Raised by Wolves vs Little Fires Everywhere

Raised By Wolves

I recently watched two very different shows about motherhood, one of which I thought paid the greatest respect to adopted children like me and the other that did quite the opposite. Both certainly entertained me and made me think, though.

Raised by Wolves (HBO) is a far-future sci-fi show about two androids, Mother and Father, who land on a distant planet. They’re tasked with “birthing” and raising a family of human children, which quickly gets complicated due to the perils of the planet and some other spoilery stuff.

Much of the focus is on Mother herself as she navigates the sheer weight of her responsibility. Yet it is never in doubt that Campion is her son, nor is it doubt that she is Campion’s mother. She raised him as her own.

I was adopted when I was an infant. They raised me. They mothered and fathered me. They are my parents, and I am their son. Any biological connection (or lack thereof) is completely irrelevant to the nature of our relationship. I say this with all due respect, appreciation, and gratitude to my biological mother.

This brings us to Little Fires Everywhere (Hulu), which closely follows a few mothers (mostly two, but others are quite important to the show as well). Spoilers follow.

A centerpiece of the second half of Little Fires Everywhere is a legal dispute regarding the adoption application for a child who was abandoned by her biological mother. It’s tough to watch, but it’s fascinating and very well acted, and the show does a great job of raising interesting questions about what is initially a cut-and-dry case.

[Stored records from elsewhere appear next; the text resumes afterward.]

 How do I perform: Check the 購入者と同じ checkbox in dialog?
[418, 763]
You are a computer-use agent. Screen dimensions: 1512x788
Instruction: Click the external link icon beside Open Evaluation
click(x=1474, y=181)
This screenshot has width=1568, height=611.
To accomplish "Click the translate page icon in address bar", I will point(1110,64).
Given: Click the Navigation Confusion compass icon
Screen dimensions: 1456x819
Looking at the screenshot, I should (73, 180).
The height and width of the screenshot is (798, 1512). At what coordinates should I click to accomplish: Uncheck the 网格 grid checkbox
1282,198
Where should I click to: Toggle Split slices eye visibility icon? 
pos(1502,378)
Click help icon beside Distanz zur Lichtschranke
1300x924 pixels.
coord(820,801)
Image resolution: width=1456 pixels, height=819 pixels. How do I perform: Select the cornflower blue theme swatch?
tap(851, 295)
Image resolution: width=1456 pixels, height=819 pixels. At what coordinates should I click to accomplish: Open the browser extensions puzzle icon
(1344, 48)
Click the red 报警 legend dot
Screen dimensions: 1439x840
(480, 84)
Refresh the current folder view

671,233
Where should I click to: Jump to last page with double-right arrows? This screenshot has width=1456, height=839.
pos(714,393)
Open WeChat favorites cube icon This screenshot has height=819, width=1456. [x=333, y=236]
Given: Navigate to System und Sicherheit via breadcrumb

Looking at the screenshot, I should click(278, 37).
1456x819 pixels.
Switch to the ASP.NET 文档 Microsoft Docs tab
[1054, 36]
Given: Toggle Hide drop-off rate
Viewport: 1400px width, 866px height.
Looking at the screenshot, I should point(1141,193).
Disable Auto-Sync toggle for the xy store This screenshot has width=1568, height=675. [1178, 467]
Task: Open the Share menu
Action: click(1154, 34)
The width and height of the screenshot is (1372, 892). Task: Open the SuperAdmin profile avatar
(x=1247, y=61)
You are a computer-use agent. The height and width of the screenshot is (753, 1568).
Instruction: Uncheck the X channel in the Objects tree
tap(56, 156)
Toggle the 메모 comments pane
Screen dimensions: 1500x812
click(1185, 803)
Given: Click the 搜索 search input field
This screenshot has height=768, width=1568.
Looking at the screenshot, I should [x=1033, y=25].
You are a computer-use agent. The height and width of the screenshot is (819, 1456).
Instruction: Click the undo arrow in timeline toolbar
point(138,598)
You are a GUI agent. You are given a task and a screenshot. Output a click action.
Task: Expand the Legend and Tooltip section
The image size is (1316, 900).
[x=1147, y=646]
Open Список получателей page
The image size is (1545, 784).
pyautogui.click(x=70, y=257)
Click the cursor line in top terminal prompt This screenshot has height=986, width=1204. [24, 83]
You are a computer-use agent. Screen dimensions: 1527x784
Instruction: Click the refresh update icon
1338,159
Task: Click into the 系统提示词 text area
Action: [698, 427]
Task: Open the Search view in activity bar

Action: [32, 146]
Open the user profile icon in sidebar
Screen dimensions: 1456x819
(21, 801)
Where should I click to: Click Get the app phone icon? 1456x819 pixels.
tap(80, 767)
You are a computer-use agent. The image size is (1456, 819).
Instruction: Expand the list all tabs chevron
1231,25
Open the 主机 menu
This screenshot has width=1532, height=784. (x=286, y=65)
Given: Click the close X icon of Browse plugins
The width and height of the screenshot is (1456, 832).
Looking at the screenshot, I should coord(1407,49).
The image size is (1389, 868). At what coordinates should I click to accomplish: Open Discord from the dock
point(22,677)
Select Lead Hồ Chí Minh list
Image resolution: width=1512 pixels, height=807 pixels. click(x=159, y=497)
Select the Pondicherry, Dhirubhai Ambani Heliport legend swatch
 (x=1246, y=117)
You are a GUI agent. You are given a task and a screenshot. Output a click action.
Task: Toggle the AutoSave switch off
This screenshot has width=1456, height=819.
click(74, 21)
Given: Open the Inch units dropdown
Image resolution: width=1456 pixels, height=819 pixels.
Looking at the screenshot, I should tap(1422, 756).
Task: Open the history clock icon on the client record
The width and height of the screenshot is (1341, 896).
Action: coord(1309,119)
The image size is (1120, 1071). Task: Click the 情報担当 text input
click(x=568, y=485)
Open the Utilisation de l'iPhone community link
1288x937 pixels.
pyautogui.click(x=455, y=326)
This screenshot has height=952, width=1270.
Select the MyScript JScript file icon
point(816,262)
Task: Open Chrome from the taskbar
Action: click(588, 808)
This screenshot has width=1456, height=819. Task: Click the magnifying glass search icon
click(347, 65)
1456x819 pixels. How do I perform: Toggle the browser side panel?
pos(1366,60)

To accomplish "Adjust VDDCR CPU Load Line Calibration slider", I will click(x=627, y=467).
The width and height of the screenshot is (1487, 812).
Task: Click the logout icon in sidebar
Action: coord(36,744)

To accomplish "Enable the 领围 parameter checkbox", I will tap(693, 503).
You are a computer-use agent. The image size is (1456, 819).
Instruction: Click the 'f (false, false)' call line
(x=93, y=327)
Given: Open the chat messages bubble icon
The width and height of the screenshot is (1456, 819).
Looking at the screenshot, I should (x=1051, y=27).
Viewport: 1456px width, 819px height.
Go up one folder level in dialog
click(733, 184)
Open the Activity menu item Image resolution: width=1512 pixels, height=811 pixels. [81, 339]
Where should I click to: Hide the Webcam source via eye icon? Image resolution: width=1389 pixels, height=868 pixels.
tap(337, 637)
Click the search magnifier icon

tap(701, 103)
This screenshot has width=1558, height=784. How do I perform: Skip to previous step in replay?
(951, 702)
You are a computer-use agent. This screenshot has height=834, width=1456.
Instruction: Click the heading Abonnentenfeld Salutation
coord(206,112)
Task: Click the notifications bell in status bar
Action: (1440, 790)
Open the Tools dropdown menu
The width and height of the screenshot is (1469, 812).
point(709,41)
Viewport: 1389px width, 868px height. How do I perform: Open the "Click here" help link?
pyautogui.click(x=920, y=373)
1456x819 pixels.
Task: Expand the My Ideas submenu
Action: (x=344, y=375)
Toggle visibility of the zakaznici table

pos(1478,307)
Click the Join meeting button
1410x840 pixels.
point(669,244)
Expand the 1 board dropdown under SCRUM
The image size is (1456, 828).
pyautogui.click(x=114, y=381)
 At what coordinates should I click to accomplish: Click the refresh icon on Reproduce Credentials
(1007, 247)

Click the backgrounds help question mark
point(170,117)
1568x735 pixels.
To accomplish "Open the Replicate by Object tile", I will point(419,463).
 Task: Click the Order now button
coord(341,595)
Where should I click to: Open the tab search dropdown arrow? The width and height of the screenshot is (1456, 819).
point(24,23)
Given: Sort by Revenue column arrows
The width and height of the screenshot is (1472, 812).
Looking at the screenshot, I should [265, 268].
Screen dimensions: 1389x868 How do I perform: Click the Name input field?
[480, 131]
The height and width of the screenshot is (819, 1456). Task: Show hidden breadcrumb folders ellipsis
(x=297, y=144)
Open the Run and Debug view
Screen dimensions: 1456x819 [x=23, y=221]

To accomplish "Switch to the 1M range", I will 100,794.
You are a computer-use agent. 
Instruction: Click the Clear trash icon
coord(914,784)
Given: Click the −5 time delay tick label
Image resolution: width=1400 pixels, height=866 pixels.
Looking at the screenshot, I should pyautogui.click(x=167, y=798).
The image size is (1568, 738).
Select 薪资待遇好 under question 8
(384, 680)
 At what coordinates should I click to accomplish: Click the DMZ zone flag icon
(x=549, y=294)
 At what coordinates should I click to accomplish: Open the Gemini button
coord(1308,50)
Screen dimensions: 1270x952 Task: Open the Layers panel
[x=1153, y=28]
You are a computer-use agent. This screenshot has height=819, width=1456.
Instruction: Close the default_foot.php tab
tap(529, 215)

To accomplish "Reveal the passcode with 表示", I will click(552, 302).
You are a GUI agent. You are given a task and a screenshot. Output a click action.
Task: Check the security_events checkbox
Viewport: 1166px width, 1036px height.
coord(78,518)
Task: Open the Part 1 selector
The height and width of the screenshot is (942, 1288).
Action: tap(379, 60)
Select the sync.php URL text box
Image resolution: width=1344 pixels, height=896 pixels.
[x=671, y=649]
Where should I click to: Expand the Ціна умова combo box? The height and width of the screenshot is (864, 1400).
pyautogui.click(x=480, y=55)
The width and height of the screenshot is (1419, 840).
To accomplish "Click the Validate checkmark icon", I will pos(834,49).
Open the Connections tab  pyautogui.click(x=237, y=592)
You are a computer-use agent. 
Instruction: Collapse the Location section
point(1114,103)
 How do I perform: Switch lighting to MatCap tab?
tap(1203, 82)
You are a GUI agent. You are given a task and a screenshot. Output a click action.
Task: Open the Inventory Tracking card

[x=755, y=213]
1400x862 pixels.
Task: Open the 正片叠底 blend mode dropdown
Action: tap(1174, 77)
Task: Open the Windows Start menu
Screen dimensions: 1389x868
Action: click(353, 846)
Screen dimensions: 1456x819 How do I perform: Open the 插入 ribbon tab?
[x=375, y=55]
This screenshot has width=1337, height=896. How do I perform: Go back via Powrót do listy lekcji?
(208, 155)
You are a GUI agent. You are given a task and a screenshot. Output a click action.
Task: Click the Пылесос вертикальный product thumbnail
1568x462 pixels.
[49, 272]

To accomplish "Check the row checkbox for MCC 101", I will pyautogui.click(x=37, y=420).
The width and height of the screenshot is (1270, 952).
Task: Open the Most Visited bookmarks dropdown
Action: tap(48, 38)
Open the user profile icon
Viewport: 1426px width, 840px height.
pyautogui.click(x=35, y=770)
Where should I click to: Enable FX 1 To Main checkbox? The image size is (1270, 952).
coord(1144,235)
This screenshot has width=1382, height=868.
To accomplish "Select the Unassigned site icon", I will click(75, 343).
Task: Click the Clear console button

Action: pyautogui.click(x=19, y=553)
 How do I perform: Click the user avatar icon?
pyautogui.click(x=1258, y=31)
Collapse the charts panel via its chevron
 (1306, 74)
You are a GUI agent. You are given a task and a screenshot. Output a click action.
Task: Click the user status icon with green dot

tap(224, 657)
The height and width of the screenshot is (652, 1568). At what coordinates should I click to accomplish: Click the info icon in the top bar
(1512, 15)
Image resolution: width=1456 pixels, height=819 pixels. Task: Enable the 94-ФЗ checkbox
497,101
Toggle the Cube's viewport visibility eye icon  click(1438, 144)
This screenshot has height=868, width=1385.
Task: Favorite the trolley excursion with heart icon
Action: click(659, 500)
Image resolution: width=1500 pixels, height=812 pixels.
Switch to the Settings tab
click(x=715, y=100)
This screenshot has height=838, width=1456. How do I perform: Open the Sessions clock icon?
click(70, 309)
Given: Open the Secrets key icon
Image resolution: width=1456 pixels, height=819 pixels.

And then the show makes a massive mistake in providing a definitive answer to the question in a way that was truly hurtful to me (as an adopted child). There’s a moment in court when one of the lead characters says that there is only one mother in the room, and that is the biological mother, even though the adoptive mother is the one who actually raised the child. In completely clear terms, the show presents this as the answer, no further questions.

I was shocked and appalled by this. It’s fine to ask interesting questions as the show did up until that point, but in stating that parenthood is strictly biological is callous, cruel, and incredibly disrespectful to all of the amazing adoptive parents out there (and kids like me whose parents chose to raise them as their own).

I don’t often think about my adoption, but that choice by the Little Fires Everywhere writers and producers really stung. I’m still in disbelief they would convey such an inaccurate, hurtful message to adopted kids around the world.

That said, I’d recommend both shows–after all, it isn’t often that shows make me think and react as much as these did. I’d love to hear your thoughts in the comments below.

3 thoughts on “Raised by Wolves vs Little Fires Everywhere”

  1. My Uncle was adopted by my Grandparents as an infant as well. It wasn’t until my late teens that I knew, and that had no bearing on our relationship, or his with my Grandparents. Family is family.

    Reply
  2. Little Fires Everywhere is based on a book, I believe. So it’s possible it’s the author you should be targeting.

    I also don’t think the fact the show has a character saying a certain thing is the same as the producers intending for that to be the message of the show. Like you say, the whole show is about parenting, shown in many different lights. I honestly think it’s attempting to show people trying to do the best in their circumstances. And some times there are terrible consequences, even when you’re trying to do the right thing. Does Reese Witherspoon’s character deserve to have her house burnt down? I wouldn’t say that the producers think that, just because it happened in the show.